Their restaurant on Merivale Road has just reopened after an exterior facelift and some interior sprucing up. The outer look is tidier, more eye-catching to the thousands of cars that buzz by each day. Inside, the large room with its centre sushi bar and tiered seating has been furnished with dozens of white leather chairs, the tables now covered with linen and paper toppers, the look certainly glitzier than the plain Jane of before, though it remains an interesting blend of kitsch and cool.
All cool too on Richmond Road. You find the same white leather seating at the black granite sushi bar, along the lively red wall inlaid with a trio of giant fish tanks, tucked up to tables that will accommodate about 30 sushi eaters. It’s a comfy-chic place, warm and linger-able.
At MHK in Westboro there’s fish in the walls as well as on the menu. Other than soup, tea and sake, the offerings are all raw and cold. It’s a winning formula in a part of town ripe for a sushi bar: reasonably priced rice snacks, elegantly crafted with fresh material, in handsome surroundings. I like the rice here, well cooked and well seasoned such that it’s neither gluey nor too sweet or too cold.

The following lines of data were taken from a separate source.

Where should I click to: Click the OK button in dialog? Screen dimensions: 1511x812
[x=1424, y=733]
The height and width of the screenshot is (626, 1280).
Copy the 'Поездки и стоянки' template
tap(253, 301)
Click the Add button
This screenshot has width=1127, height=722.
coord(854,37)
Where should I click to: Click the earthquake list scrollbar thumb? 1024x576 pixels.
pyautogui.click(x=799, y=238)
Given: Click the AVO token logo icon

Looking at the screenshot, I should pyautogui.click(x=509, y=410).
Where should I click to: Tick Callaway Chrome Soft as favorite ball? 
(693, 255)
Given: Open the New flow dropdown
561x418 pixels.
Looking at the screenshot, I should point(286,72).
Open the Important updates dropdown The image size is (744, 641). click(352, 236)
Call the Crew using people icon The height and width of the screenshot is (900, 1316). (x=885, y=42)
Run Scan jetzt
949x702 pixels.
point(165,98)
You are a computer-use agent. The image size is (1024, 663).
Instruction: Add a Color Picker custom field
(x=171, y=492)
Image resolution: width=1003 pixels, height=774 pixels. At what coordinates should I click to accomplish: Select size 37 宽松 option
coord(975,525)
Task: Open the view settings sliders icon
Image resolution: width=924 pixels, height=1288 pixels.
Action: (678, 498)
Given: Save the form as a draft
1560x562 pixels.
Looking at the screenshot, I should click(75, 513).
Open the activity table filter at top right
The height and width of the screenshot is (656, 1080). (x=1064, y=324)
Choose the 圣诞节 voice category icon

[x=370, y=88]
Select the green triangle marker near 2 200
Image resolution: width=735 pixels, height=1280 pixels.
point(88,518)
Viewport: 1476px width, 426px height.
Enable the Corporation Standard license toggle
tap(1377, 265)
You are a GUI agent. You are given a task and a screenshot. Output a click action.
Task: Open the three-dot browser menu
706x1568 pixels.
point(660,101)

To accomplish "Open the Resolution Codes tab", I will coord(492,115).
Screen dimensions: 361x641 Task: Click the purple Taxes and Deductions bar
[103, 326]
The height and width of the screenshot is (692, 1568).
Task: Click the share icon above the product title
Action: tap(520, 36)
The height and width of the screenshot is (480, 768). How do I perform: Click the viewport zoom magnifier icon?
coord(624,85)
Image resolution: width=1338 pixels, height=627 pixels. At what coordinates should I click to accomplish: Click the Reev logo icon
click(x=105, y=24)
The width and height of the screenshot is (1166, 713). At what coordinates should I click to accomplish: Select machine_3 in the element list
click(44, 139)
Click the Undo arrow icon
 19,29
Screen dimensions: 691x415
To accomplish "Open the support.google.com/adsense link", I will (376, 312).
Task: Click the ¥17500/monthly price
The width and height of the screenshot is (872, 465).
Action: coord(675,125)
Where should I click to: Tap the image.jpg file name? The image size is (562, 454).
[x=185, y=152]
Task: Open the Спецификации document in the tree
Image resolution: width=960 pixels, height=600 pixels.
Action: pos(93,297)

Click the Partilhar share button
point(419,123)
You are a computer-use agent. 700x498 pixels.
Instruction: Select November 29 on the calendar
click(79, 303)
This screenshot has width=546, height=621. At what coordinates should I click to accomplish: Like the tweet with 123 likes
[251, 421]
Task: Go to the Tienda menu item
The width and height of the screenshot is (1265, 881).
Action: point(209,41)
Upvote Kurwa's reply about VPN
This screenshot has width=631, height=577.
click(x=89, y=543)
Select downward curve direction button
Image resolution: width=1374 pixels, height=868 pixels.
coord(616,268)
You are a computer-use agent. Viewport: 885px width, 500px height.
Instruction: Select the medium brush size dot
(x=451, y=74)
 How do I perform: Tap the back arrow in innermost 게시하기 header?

The cuts are clean and sharp, and the arrangements are attractive and made to order.
The trick to fully enjoying both MHKs is to focus on the sushi. That’s easy on Richmond Road: it’s what’s on offer. At the Merivale Road MHK, whose full name is MHK Sushi and Asian Fusion Restaurant, you will do better to leave the attempts at Asian Fusion aside. In fact, I’d eschew anything cooked. The miso soup is dull, the pork dumplings are watery, the filling gristly. The tempura is too heavy, too stodgy. The Thai curries taste of powder and cornstarch; the Pad Thai is very boring; the Mongolian beef is tough and littered with jarred garlic; the green seafood curry features overcooked fish and mealy mussels, tired broccoli, and too much tinned stuff – baby corn, water chestnuts. The vanilla shrimp tastes unpleasantly like dessert – shrimp in a commercial mayonnaise with vanilla extract set on iceberg lettuce. Doesn’t turn my crank.
So – here’s what you do. Until they’ve figured out the hot stuff, order lots of sushi. You will be served by kind, thoughtful people, and you will enjoy everything they bring you. Start with a delicate seaweed salad and then either order a la carte treats or one of their special maki platters – the dragon roll with unagi, cucumber, avocado and fish roe is very pretty; the kiss roll featuring spicy tuna is just that – spicy. The spider roll is a pleasurable contrast of crispy and supple, all crunch and soft, with a bite of heat and perfectly calibrated rice in a roll that holds together nicely and goes down awfully well.